The success of Diasporas Now’s debut event led to invitations for the group to develop exhibitions at the UK Mexican Arts Society, Harlesden High Street, and the nonprofit Mimosa House, all spaces led by people of color. Likewise evidencing how systematic change can only happen when lines of solidarity run across artists, spaces, and funding bodies, the platform’s performances in “The Enigma of Arrival” could not have as effectively disrupted White-dominated structures of art history and consumption without the funding and organizational efforts of Gallerie V and the student-activist group Decolonize Art History. Whitfield, Wang, and Estrella also describe individual staff members who operated against the RCA’s red tape to mentor them, not only providing mental and emotional support but connecting them with professional opportunities. “There is a quote I love from the writer adrienne maree brown,” Whitfield shared. “[She] says ‘organizing is to the community as spiritual practice is to the individual.’ I think now more than ever we need artists to organize and reimagine social and political infrastructures from the bottom up if we want to write new narratives that reflect the values we wish to embody.”
Yet, systemic change does not happen overnight. As much as you can engage in discourse, structural oppression is deeply embedded, and will require time and effort to undo from our cultural fabric. Mitigation, therefore, is the only short-term solution, which often looks like ensuring artists get fair financial compensation and receive commissions that allow them to deliver powerful and even healing art experiences for under-represented communities. “Long-term financial sustainability is a very high priority for me as the director of the platform,” says Whitfield. “We are currently pursuing a mix of private and public investments in Diasporas Now, but I think our open-minded approach to performance art allows for interesting cross-industry collaborations.”

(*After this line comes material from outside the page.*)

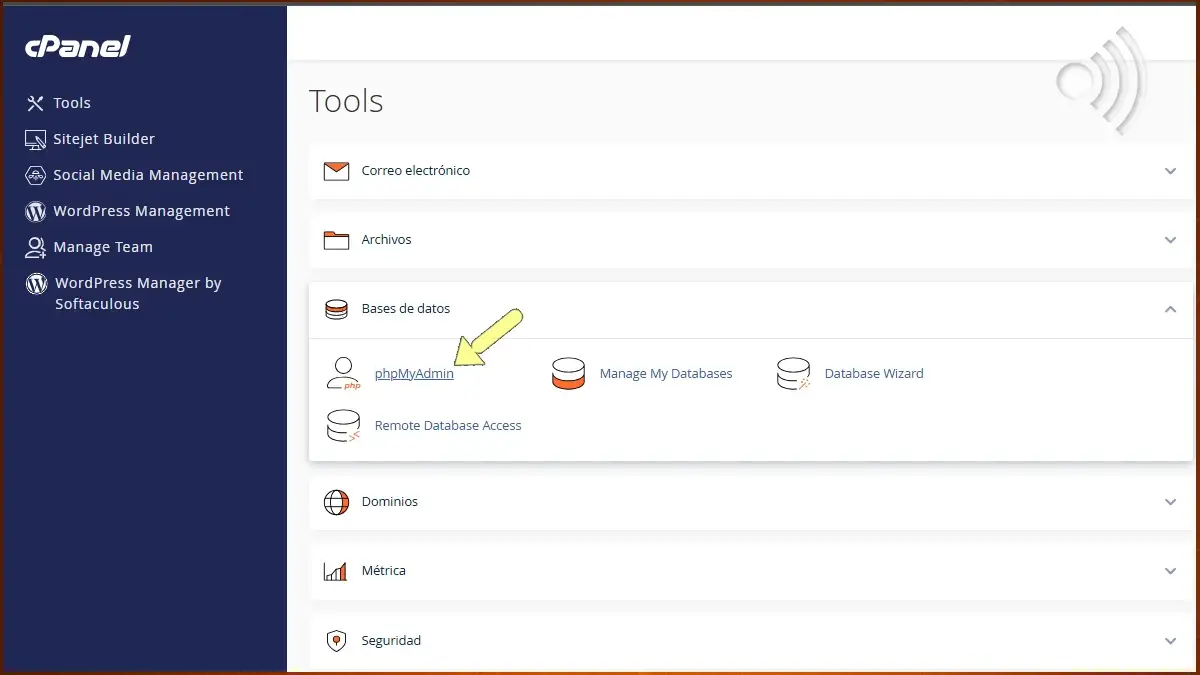Click the Métrica chart icon
1200x675 pixels.
coord(336,570)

The balance between financial sustainability and access remains a tenuous one. Though it is usually private galleries and museums that can afford to commission performances, the diasporic communities of color that Diasporas Now is geared for often don’t feel comfortable in or have access to these spaces. Part of the platform’s goal in raising funds is to subsidize performances at more accessible venues. For instance, “All the Guilty Things” (2021), for fetchish.net, was a block party with music and performances, and members of the group were recently invited to perform at GGI 끼, a trans-led club night for London’s queer, trans, and nonbinary East and Southeast Asian community. “It’s an exercise in cultural entrepreneurship,” says Whitfield. “When we live visibly othered existences in environments that value Whiteness, straightness, and maleness, I think community is crucial in creating our own spaces where we belong.”